Participants in this week’s ‘Workshop on Gender and Market-oriented Agriculture’, organized by ILRI in Ethiopia, visited two women farmers in Debre Zeit (Picture credit: ILRI/Habtamu)
On the third and last day of the ‘Workshop on Gender and Market-oriented Agriculture: From Research to Practice’ (AgriGender2011), organized by the International Livestock Research Institute (ILRI) this week (31 January–2 February 2011) in Ethiopia, two women farmers shared how they transformed themselves from farm labourers to agricultural businesswomen as they increased both their food production and marketing.
In a field visit to Debre Zeit, a town 50 kilometres southeast of Addis Ababa, the workshop participants visited Tigist Weycha, a mother of three and dairy producer. Weycha is a member of the local Ada’a Dairy Cooperative that processes about 5,000 litres of milk a day obtained from farmers in the area. She owns 12 cattle, including 7 improved-breed dairy cows. She has been in the milk business for six years, though her livestock husbandry experience goes back 11 years.
‘Each day I deliver between 50 and 60 litres of milk to the cooperative and I make about 5,000 Ethiopian birr (US$294) a month in profits. Dairying is very profitable here and income from this work is maintaining my household and educating our children,’ says Weycha. Her husband, after losing his job when a project that employed him in the town closed down, joined her in the farm work and they are now together enjoying the benefits of keeping dairy cows.
Weycha is a beneficiary of the Improving Productivity and Market Success of Ethiopian Farmers (IPMS) project, which began in 2005 with funding from the Canadian International Development Agency. IPMS is implemented by ILRI and other partners on behalf of the Ethiopian Government.
A goal of the IPMS project was to help improve livelihoods of the poor in Ethiopia by linking rural smallholder producers to markets. The project connected Weycha with the Ada’a Cooperative, which became a reliable buyer of her milk. Project staff also gave her training in managing her dairy farm business and animals and the benefits she has accrued are clear to see six years on.
‘The cooperative pays us after every two weeks. And this money is deposited into a personal bank account which I manage for the benefit of my family,’ Weycha says.
Weycha is one of the successful dairy farmers in Debre Zeit. With support from her family and her husband—who is trained in animal health management and uses this expertise on the farm—she has excelled as a model dairy farmer. And this despite the fact that dairy farmers in this area have to pay dearly for veterinary services and drugs, when these are available, and for animal feeds, the price of which fluctuates. Weycha feeds her cows mostly on maize and teff residues and alfalfa. She supplements this with oil cake and molasses that she buys every two weeks from traders in Debre Zeit town.
Participants also visited another beneficiary of the IPMS project, Elfnesh Bermeji, a beekeeper who makes 50 birr for every kilogramme of honey she sells from her 20 modern and traditional hives. She harvests the honey two times in a year and the income she has earned from selling the honey has enabled Bermeji to build a home and to educate her children, who are now supporting themselves after graduating from university.

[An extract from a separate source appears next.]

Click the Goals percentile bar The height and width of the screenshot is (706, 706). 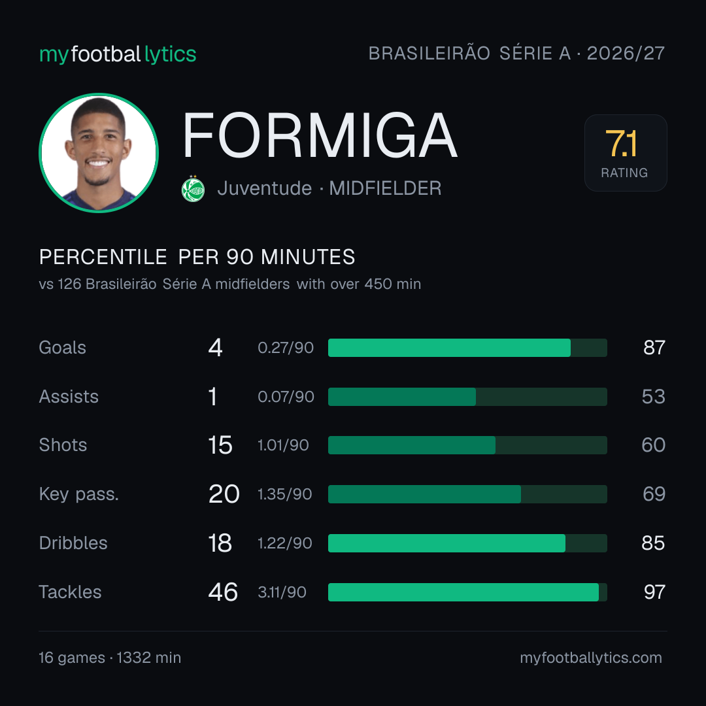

These two Ethiopian women are examples of the many benefits of targeting women for capacity building. Their successes are bettering not only their own lives, but also those of members of their families and communities. These two women have, with the help of their spouses and families, transformed themselves into entrepreneurs in an area where few other women have managed to break with rural traditions. The success stories of Weycha and Bermeji should now give other women, and men, confidence to do the same.